(Dataset entries)
=== Begin Enclosure ===
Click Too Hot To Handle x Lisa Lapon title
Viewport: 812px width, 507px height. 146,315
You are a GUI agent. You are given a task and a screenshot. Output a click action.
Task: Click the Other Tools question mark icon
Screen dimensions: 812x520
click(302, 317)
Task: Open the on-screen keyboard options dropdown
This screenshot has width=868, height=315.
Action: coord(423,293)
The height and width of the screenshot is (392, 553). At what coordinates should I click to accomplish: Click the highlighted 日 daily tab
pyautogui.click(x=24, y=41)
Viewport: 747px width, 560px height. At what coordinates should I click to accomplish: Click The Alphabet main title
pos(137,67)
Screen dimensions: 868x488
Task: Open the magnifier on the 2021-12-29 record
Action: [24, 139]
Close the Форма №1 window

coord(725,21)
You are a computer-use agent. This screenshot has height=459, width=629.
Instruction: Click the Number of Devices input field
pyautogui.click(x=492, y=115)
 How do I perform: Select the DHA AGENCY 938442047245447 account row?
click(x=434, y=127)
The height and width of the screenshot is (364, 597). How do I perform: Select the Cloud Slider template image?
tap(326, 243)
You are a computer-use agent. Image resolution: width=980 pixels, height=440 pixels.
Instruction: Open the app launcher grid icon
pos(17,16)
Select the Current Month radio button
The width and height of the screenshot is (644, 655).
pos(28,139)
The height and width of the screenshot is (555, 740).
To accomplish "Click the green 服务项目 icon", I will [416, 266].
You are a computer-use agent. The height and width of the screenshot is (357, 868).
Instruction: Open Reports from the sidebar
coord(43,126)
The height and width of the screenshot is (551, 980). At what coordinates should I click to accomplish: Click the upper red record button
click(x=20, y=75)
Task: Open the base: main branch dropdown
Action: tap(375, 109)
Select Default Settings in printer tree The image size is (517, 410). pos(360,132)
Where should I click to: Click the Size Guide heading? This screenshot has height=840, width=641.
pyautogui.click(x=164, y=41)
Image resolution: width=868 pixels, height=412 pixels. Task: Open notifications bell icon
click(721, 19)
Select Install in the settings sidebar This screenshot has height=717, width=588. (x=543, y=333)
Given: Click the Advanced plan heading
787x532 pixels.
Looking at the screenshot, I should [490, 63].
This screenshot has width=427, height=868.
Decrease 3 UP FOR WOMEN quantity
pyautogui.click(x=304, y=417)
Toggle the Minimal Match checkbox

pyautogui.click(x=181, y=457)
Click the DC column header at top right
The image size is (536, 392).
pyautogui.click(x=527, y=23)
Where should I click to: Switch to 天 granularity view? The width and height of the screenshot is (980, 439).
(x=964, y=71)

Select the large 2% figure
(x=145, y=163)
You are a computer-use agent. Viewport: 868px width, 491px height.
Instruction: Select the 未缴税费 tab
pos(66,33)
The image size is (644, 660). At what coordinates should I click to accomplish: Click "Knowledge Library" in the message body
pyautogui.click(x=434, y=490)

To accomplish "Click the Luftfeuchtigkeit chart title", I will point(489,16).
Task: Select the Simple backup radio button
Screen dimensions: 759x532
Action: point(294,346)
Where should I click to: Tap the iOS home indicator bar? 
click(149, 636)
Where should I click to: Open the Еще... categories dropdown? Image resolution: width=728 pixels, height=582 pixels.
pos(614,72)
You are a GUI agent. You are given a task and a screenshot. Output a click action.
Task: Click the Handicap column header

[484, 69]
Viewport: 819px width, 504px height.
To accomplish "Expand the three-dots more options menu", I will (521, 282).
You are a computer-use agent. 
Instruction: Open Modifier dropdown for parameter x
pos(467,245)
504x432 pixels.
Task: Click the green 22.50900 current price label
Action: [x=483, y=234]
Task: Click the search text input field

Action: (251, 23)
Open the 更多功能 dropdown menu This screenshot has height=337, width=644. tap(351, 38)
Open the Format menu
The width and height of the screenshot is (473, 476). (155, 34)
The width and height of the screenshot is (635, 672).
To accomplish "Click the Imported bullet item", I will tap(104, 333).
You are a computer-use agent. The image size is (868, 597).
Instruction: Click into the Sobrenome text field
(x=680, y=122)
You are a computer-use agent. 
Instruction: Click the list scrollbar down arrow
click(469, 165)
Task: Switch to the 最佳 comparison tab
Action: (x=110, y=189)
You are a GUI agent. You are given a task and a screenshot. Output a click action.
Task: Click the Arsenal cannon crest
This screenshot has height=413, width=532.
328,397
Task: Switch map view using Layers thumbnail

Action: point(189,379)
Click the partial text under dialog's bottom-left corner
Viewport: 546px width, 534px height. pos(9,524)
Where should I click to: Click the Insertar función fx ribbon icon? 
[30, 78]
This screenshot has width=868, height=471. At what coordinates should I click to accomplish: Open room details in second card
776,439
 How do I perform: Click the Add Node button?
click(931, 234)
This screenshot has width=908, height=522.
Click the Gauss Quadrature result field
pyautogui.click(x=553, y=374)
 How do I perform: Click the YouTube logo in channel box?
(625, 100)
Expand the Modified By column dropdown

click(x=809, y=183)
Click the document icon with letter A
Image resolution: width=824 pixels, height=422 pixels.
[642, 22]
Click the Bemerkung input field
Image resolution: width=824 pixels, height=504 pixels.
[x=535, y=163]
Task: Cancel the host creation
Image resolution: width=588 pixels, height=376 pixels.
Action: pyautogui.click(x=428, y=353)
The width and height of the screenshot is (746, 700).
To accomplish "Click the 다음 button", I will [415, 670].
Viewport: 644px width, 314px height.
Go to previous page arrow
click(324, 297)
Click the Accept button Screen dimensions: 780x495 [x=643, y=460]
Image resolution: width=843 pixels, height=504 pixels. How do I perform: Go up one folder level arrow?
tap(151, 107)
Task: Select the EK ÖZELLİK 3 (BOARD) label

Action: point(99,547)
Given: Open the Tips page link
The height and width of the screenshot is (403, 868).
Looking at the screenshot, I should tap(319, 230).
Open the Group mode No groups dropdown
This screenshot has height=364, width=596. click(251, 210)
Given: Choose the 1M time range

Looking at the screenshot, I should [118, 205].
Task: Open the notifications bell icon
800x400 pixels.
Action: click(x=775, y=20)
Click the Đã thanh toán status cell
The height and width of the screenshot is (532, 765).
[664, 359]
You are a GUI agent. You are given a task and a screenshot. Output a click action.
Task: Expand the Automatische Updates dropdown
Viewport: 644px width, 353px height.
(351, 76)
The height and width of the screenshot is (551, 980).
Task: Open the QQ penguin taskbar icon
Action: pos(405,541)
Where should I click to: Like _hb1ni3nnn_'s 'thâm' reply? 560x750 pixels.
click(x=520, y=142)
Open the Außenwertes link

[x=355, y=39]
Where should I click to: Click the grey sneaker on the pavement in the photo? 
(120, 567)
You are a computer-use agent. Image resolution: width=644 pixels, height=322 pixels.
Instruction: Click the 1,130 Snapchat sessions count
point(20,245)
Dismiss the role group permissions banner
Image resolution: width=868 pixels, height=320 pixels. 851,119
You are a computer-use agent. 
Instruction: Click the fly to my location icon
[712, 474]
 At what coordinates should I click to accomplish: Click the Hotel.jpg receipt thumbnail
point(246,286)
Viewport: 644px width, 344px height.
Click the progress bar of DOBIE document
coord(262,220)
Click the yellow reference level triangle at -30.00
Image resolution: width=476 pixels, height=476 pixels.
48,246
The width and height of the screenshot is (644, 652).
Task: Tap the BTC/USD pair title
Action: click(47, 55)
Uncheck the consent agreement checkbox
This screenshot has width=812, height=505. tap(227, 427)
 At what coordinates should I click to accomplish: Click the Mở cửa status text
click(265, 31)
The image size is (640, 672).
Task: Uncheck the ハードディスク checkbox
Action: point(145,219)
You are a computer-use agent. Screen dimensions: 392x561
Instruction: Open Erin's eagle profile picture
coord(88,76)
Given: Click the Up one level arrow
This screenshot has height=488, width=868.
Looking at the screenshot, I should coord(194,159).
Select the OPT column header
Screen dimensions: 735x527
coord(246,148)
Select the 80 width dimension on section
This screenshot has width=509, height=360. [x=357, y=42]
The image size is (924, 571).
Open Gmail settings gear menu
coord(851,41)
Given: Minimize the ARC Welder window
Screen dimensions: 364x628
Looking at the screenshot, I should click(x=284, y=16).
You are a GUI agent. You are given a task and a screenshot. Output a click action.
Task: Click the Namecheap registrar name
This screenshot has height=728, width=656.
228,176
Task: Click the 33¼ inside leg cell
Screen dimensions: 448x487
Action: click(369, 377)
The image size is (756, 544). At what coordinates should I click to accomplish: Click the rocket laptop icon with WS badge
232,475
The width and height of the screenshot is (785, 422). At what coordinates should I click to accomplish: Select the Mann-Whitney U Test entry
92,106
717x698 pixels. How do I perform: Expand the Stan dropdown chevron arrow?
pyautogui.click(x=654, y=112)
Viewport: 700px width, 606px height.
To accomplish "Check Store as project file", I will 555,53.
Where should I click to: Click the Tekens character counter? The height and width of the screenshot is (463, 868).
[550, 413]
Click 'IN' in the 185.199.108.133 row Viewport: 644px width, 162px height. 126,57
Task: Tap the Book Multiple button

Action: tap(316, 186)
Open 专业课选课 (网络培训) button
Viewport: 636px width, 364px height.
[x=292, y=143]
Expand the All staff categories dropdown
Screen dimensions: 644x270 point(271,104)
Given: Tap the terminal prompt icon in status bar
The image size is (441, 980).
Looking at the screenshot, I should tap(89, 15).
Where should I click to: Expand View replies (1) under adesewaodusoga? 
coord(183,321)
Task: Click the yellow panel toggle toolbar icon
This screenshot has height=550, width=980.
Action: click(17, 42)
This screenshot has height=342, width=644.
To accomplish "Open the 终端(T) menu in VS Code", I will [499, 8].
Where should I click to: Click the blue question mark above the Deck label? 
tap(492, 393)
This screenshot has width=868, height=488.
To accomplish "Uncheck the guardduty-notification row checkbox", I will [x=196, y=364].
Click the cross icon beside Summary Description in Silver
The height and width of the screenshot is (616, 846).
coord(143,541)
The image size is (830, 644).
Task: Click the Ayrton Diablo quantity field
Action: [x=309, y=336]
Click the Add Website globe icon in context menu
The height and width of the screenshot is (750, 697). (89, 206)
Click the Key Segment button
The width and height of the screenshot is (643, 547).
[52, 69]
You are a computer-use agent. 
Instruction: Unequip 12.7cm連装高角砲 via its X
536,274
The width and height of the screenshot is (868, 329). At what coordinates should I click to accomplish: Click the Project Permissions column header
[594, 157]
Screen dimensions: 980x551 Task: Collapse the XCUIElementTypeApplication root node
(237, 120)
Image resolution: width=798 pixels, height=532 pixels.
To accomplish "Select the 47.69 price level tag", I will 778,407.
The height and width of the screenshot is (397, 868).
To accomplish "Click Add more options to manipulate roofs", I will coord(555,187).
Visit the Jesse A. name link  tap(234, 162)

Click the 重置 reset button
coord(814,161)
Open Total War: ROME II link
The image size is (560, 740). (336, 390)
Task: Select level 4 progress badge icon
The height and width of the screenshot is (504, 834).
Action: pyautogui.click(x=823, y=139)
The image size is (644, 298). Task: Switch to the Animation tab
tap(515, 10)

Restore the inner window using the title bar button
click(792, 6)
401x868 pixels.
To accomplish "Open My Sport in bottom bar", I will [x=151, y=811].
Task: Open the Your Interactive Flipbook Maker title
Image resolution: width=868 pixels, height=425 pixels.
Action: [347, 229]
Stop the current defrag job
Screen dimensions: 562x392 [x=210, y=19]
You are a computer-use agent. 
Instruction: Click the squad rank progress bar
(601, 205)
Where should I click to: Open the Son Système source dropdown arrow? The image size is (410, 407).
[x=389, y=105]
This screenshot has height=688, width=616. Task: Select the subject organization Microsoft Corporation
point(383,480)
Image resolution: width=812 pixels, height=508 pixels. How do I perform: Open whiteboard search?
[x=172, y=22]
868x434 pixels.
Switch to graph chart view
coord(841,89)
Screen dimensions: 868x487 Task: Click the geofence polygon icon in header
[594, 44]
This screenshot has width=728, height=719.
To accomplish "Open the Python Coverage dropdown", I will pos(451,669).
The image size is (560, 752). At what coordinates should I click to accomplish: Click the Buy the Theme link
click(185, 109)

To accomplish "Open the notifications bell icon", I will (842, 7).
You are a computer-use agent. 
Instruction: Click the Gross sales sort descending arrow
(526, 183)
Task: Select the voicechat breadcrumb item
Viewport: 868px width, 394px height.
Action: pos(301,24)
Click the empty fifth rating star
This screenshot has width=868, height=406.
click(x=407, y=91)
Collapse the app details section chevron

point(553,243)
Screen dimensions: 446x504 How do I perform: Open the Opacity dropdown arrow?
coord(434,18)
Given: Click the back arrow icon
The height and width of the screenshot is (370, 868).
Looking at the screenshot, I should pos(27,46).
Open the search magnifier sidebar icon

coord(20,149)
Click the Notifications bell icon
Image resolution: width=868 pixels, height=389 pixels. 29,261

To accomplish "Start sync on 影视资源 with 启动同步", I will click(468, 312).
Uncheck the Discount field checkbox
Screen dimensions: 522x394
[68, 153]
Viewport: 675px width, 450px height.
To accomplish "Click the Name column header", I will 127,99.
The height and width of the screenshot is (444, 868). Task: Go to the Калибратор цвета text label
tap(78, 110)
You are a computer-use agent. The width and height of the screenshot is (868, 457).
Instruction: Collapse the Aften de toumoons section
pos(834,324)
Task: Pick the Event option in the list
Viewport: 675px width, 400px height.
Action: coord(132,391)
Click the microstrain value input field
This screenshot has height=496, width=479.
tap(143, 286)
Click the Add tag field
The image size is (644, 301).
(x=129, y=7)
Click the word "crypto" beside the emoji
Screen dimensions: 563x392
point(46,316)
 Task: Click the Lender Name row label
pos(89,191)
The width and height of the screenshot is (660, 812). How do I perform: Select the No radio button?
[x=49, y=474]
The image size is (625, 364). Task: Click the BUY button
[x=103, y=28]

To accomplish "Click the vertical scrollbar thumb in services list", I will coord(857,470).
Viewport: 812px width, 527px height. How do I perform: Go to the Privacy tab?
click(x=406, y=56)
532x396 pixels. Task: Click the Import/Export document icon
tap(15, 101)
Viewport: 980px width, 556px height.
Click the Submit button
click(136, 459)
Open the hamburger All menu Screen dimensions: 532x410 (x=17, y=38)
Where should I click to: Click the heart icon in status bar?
=== End Enclosure ===
WORK TASK >> Gather every line from the entries above where the word "more" appears, and copy them.

ANSWER AREA >>
To accomplish "Expand the three-dots more options menu", I will (521, 282).
To accomplish "Click Add more options to manipulate roofs", I will coord(555,187).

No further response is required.